Sie sind es, die noch genug Zeit haben werden, von den staatlichen Stützungen zu profitieren. Diese Pakete diverser Staaten werden nicht in Monaten bemessen werden, sondern in Jahren. Und unterfüttert mit öffentlichen Stützungen könnte ein neuer Konzentrationsprozess beginnen, in dem kleine und mittlere Unternehmen aufgrund ihrer angeschlagenen Situation noch weniger den Übernahmeversuchen größerer Unternehmen standhalten können. Denn gerade erstere waren schon vor der Corona-Krise rekordverschuldet. Die Wertvernichtung, die im Bereich der Realwirtschaft droht, könnte auch einen Gutteil der Start-up-Bewegung vernichten, da gerade an sie in den vergangenen Jahren viel Risiko für Entwicklung und Marktdurchdringung ausgelagert wurde. Risiko, das nun schlagend werden könnte, da Null-Umsätze auch neue Entwicklungen drosseln.

Ein „Jubeljahr“, das wäre es

Das ist die private Seite der Schuldenmedaille, zu der aber auch eine der öffentlichen Hand kommt. Für die Staaten bedeutet die angeheizte Dynamik eine weitere Schuldenaufnahme und eine immer dringender sich stellende Frage, wer das alles bezahlen wird. Die Defizite werden wegen der Stützungen vermutlich in noch höherem Ausmaß steigen als 2008. Damals waren es im OECD-Schnitt 15 Prozent. Da alle Staaten der Welt gleichermaßen betroffen sein werden, wäre ein zwischenstaatlicher Schuldenschnitt denkbar, ähnlich einem biblischen Jubeljahr, in dem Schulden gestrichen wurden, um die Gemeinschaft als Ganzes nicht durch zu viel Ungleichheit zu schädigen. Das scheint zwar derzeit äußerst utopisch, aber auch das Virus schien bis vor wenigen Wochen in seiner Wirkung noch verkraftbar.

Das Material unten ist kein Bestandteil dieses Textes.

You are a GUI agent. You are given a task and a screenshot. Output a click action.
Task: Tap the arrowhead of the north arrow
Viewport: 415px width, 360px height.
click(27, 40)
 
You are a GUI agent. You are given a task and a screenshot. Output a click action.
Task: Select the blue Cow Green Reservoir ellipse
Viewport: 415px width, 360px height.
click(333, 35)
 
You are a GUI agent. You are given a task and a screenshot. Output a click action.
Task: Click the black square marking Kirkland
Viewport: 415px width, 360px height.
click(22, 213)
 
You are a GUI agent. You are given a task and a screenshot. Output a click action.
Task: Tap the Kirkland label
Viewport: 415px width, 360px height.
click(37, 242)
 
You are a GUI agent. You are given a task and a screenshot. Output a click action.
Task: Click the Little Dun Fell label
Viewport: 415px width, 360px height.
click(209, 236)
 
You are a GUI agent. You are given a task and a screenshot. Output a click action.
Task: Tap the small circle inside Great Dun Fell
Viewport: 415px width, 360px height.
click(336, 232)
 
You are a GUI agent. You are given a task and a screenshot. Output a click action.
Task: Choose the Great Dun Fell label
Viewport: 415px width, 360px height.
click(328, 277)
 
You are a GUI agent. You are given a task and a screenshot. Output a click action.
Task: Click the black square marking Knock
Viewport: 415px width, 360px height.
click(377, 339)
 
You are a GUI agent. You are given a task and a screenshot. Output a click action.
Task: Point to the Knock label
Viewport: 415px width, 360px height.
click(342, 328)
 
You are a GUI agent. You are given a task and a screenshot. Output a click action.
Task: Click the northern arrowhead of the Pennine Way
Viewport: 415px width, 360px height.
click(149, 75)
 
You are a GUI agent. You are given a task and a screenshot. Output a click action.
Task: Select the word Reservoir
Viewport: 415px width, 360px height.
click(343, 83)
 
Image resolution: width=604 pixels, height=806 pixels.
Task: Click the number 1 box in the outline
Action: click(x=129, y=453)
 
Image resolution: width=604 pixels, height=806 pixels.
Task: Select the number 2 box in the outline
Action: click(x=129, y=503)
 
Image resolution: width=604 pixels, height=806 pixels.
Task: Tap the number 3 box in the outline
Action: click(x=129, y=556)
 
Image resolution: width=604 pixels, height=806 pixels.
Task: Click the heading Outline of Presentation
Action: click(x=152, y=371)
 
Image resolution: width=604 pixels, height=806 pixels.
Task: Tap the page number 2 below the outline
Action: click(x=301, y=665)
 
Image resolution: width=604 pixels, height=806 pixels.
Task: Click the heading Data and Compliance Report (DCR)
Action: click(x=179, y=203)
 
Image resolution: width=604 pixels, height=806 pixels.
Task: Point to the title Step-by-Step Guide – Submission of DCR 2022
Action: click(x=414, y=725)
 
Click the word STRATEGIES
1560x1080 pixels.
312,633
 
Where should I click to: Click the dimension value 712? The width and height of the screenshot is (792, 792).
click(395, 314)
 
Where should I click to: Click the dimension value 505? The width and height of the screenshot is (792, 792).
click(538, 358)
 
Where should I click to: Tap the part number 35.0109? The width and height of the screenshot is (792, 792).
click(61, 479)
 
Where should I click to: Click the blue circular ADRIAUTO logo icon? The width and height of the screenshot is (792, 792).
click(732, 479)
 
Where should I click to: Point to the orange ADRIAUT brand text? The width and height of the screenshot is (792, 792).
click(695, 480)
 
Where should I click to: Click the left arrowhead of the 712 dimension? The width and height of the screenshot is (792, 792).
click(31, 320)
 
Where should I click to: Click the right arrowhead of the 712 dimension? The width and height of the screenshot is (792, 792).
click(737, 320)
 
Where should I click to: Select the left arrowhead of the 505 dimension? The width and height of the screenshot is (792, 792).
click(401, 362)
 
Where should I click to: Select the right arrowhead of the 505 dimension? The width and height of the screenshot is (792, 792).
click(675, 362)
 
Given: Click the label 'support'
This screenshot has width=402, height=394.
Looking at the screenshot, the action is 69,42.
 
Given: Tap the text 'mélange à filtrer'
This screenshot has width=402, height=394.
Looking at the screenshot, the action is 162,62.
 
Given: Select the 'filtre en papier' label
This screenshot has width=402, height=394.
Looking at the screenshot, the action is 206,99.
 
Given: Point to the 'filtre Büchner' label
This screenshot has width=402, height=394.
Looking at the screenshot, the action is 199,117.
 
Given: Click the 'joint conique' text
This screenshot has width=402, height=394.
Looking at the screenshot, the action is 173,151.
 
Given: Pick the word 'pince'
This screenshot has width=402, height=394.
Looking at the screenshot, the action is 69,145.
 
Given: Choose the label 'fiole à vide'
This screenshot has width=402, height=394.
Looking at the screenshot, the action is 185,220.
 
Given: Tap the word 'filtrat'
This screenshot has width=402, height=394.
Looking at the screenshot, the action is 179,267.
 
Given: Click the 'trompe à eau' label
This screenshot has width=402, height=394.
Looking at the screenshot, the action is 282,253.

All das und vermutlich noch viel mehr wird in den kommenden Wochen zu diskutieren sein. Das Sprichwort übrigens, dass jede Krise eine Chance sei, gilt wie so vieles in diesen Tagen nur eingeschränkt. Viele gute, ideenreiche und flexible Unternehmen könnten am Virusschock ohne eigene Schuld zugrunde gehen. Soll das nicht passieren, wird die Politik einsehen müssen, dass sie selbst die Ökonomie steuernd begleiten muss, wenn möglichst viele von ihr profitieren sollen. Das ist keine leichte Aufgabe, denn die Verhinderung von Konzentrationsprozessen bedeutet den Eingriff in Machtverhältnisse.

Eingangs war von der Selbsttäuschung der eigenen Aktionsfähigkeit die Rede. Tatsächlich müssten unsere Regierungen über sich hinausdenken und sich, wenn man so will, wie Surfer in die Wellen hinaus wagen, anstatt Felsen zu mimen, die der Corona-Brandung mit großer Sicherheit nicht standhalten können.